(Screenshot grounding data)
------------------------------------------------------------------------
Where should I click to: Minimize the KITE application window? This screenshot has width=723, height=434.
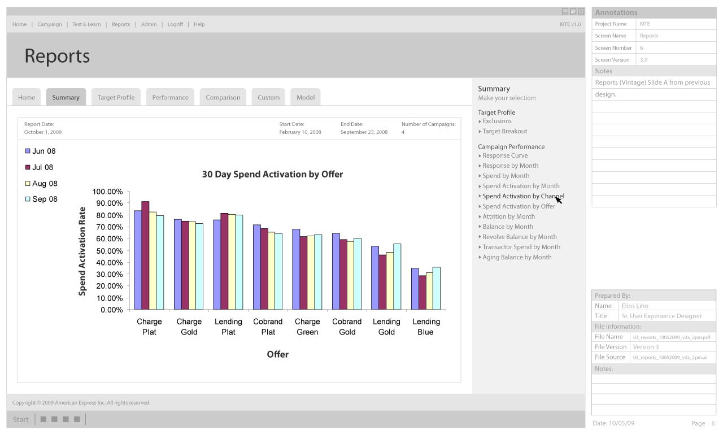tap(565, 11)
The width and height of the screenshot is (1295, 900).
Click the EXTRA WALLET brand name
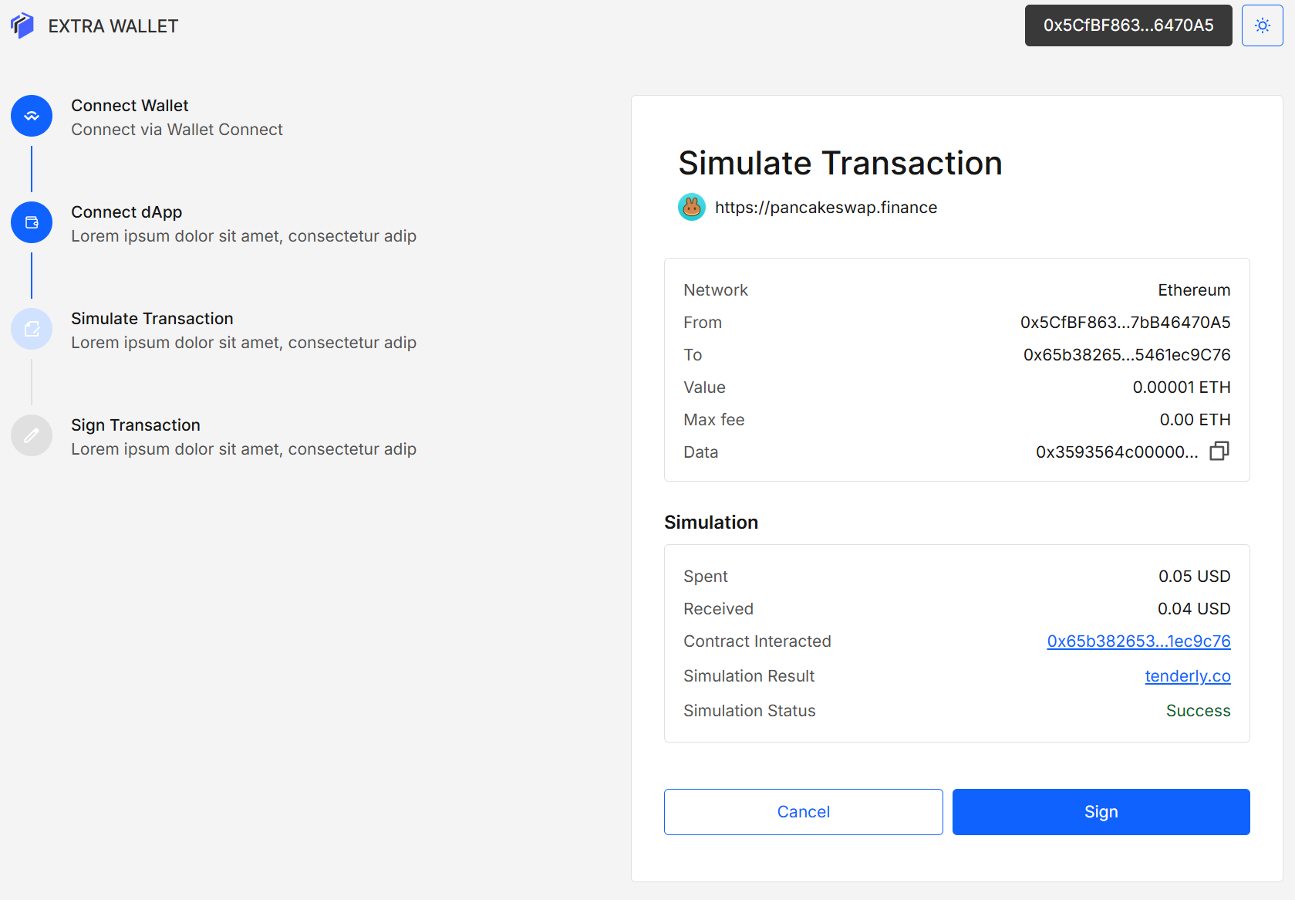(x=113, y=26)
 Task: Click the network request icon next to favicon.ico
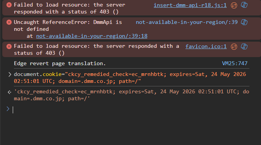[234, 47]
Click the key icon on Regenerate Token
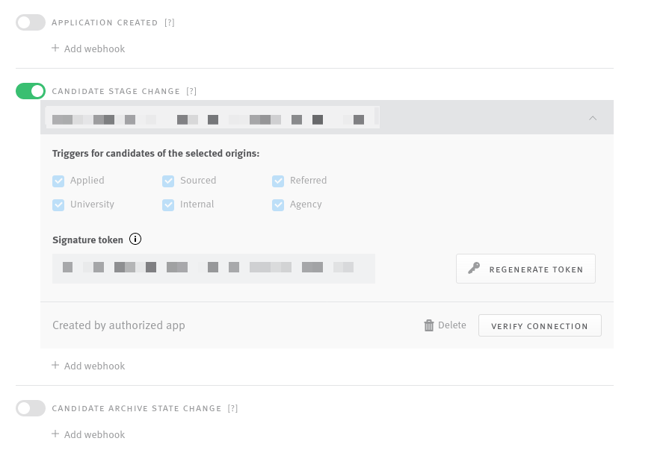Viewport: 666px width, 450px height. coord(474,269)
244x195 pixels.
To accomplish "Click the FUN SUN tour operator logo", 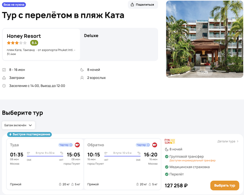I will tap(170, 141).
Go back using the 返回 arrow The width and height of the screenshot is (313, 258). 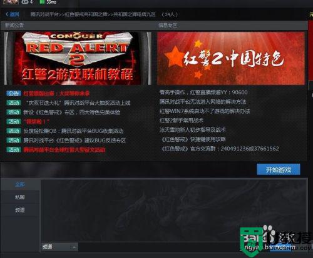[13, 14]
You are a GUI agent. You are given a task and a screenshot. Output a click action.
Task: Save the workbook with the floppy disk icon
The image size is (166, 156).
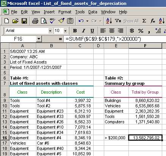[x=24, y=21]
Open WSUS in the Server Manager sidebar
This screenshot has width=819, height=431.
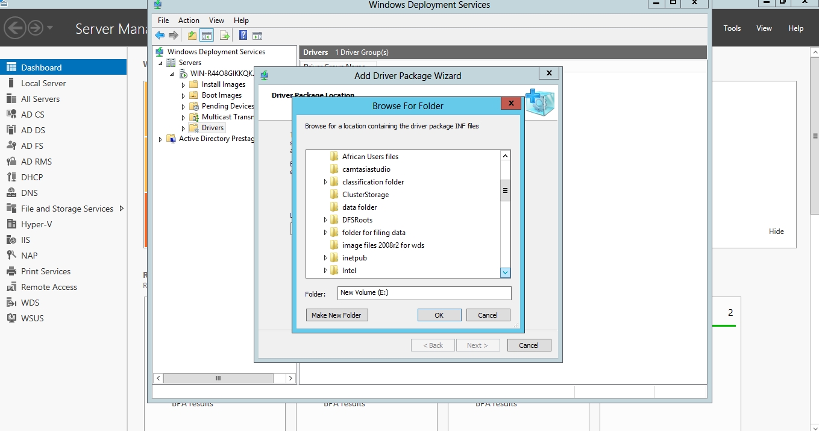click(x=32, y=318)
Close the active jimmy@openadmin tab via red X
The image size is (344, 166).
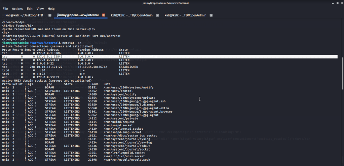coord(104,15)

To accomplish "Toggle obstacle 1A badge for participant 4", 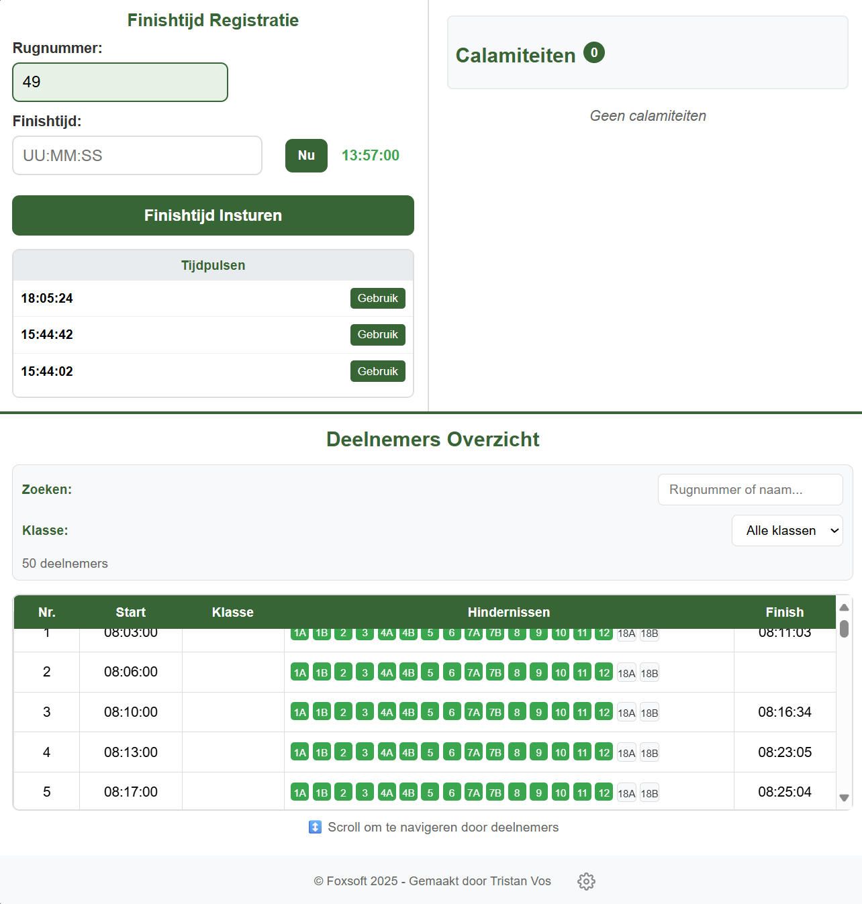I will click(x=299, y=753).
------------------------------------------------------------------------
* **Exercise objective**:
Set down exactly the lines running from the beginning of the entries above to the line that contains "244x195 pixels.", including both, and leave out pictures.

* **Completed exercise**:
Where should I click to: Minimize the KITE application window? This screenshot has width=723, height=434.
tap(565, 11)
The width and height of the screenshot is (1295, 900).
Click the EXTRA WALLET brand name
(x=113, y=26)
 Task: Click the network request icon next to favicon.ico
[234, 47]
Click the key icon on Regenerate Token
Viewport: 666px width, 450px height. coord(474,269)
244x195 pixels.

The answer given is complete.